Whitey is a shy girl. She's unsure of strange people... especially men.
Who can blame her, really?
Whitey was supposed to go "to camp" and hang out somewhere else so she could learn that the world is not as scary as she thinks, but they can't take her for a little while yet. I said I would be happy to have her come hang out with us. After all, dogs who aren't so sure about the big scary world have come to be my specialty. I just really like working with them. It's as good for me as it is for them in many ways.
So, when we left Minnesota, Whitey came with us.
Whitey got her name because she is registered as "(Kennel Name) Executive Digs". The whole litter has the word "Executive" in their name. For Whitey, Executive Digs = White House, hence "Whitey".
Her sister is "(Kennel Name) Executive Action" and goes by Monica. I'll let you put that one together yourself. :o)
At first, when we got home, there was some less than acceptable behavior exhibited by the king of the house. He and I had a serious "talk" about it. For some reason, the "talk" didn't really get through to him, though.
Because Bailey is older and I know it is hard for him to accept some aspects of change in his life, I cut him a lot of slack whenever I can. This is not one of those cases.
I would never bring an adult male into the house to challenge him, but Whitey is a young submissive female who has not (and will not) posed any challenge to him whatsoever. It is completely unacceptable for him to be nasty to her.

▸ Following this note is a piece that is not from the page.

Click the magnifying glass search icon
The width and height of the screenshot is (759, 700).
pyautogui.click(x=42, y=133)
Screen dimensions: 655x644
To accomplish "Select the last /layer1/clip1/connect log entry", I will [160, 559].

So, yesterday morning, when he decided to cross the line again, I grabbed him and put him in the crate while we (Whitey, Lilly, and I) played outside. He was mad, very mad. He attempted to throw a fit - we ignored him. This is not something I would necessarily suggest for every dog (especially for a dog who doesn't like to be crated since it is essentially being used as a sort of punishment) but it was just the ticket for this situation. It became very clear to King Bailey that if he crosses the line, I will be very angry and he will be put in jail while we play without him.
It has not happened since.
Whitey has a very nervous personality. She has a tendency to get herself worked up and build on her own fear (or at least that's what I've observed so far). Below, she has heard a noise in the hallway which caused her to stare at the front door, pace, and stare at the door some more.

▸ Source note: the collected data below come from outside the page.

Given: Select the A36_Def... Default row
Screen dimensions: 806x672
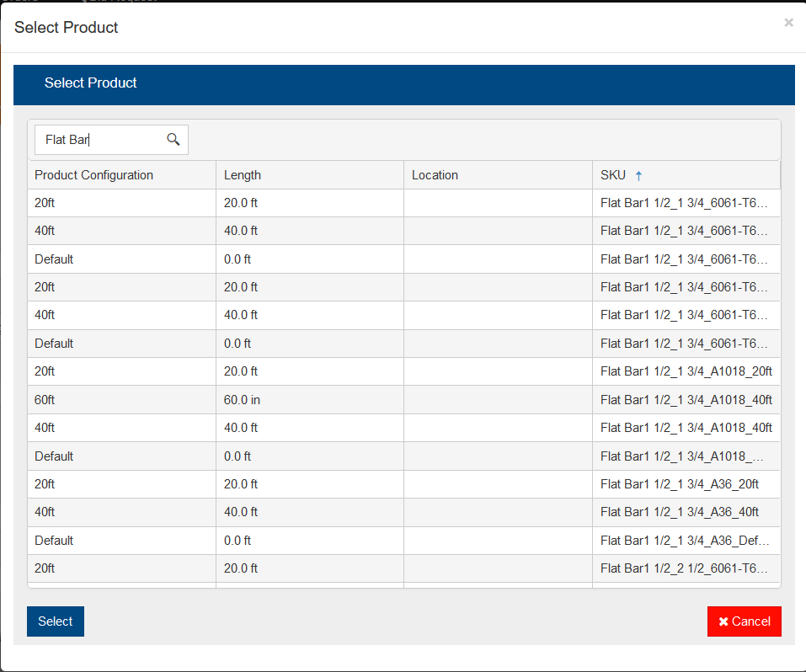Looking at the screenshot, I should click(684, 541).
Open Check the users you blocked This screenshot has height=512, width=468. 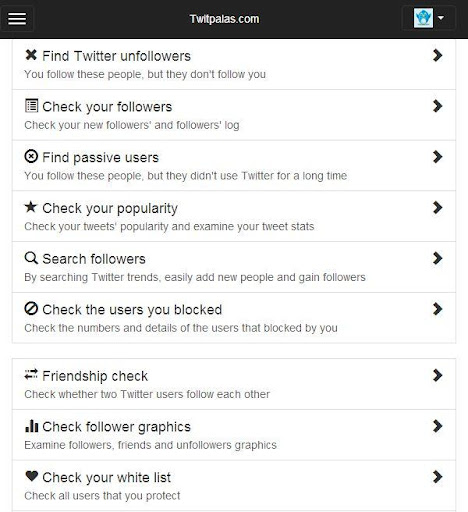tap(234, 318)
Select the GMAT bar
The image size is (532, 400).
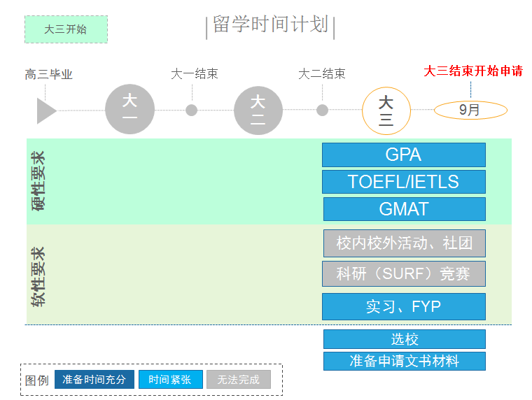pos(405,209)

I have found, just as in other cases like her (including with the king himself), that basic obedience is an essential key to breaking negative focus. By asking something of her, I can not only break her buildup of nervous energy, but by adding a happy calm voice (and engaging other dogs who are not in any way concerned about the sound she heard) I can show her that there's nothing to be concerned about. "Watch Me Drills" can be good for this as well, depending on the situation.

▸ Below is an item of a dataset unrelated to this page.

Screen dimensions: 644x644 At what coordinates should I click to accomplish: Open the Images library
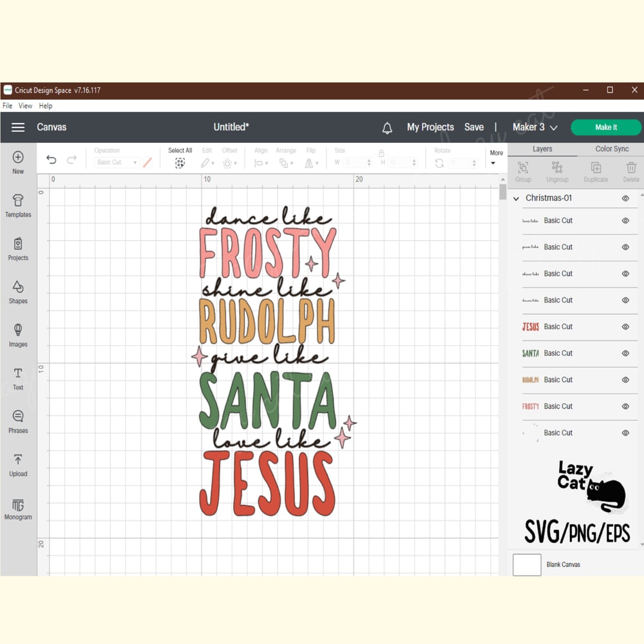click(17, 334)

It can be a long process (and one that usually results in treat containers being strategically placed about the house) but it can also be extremely effective.
By the end of the king's "obedience career" I was actually able to work him though mild thunder storms (which completely terrify him) when we went to obedience class.
Today, we took a trip to the pet food store and to the vet to pick up Bailey's medicine. She did extremely well at both. (I decided not to have anybody actually approach her just yet, but she did hold her ground and look at a number of men at the pet food store without any panic, which is wonderful.)
One thing's for sure, this girl is incredibly sweet. It's going to be hard for me not to fall in love with her.
Meanwhile, Lilly is STILL exhausted from our long weekend at the dog show. There have been 4 places you can find her since we got home Sunday evening: Asleep on the couch, outside going potty (or curled up in a hole going right back to sleep instead of going potty), on her mat eating, or asleep on my bed.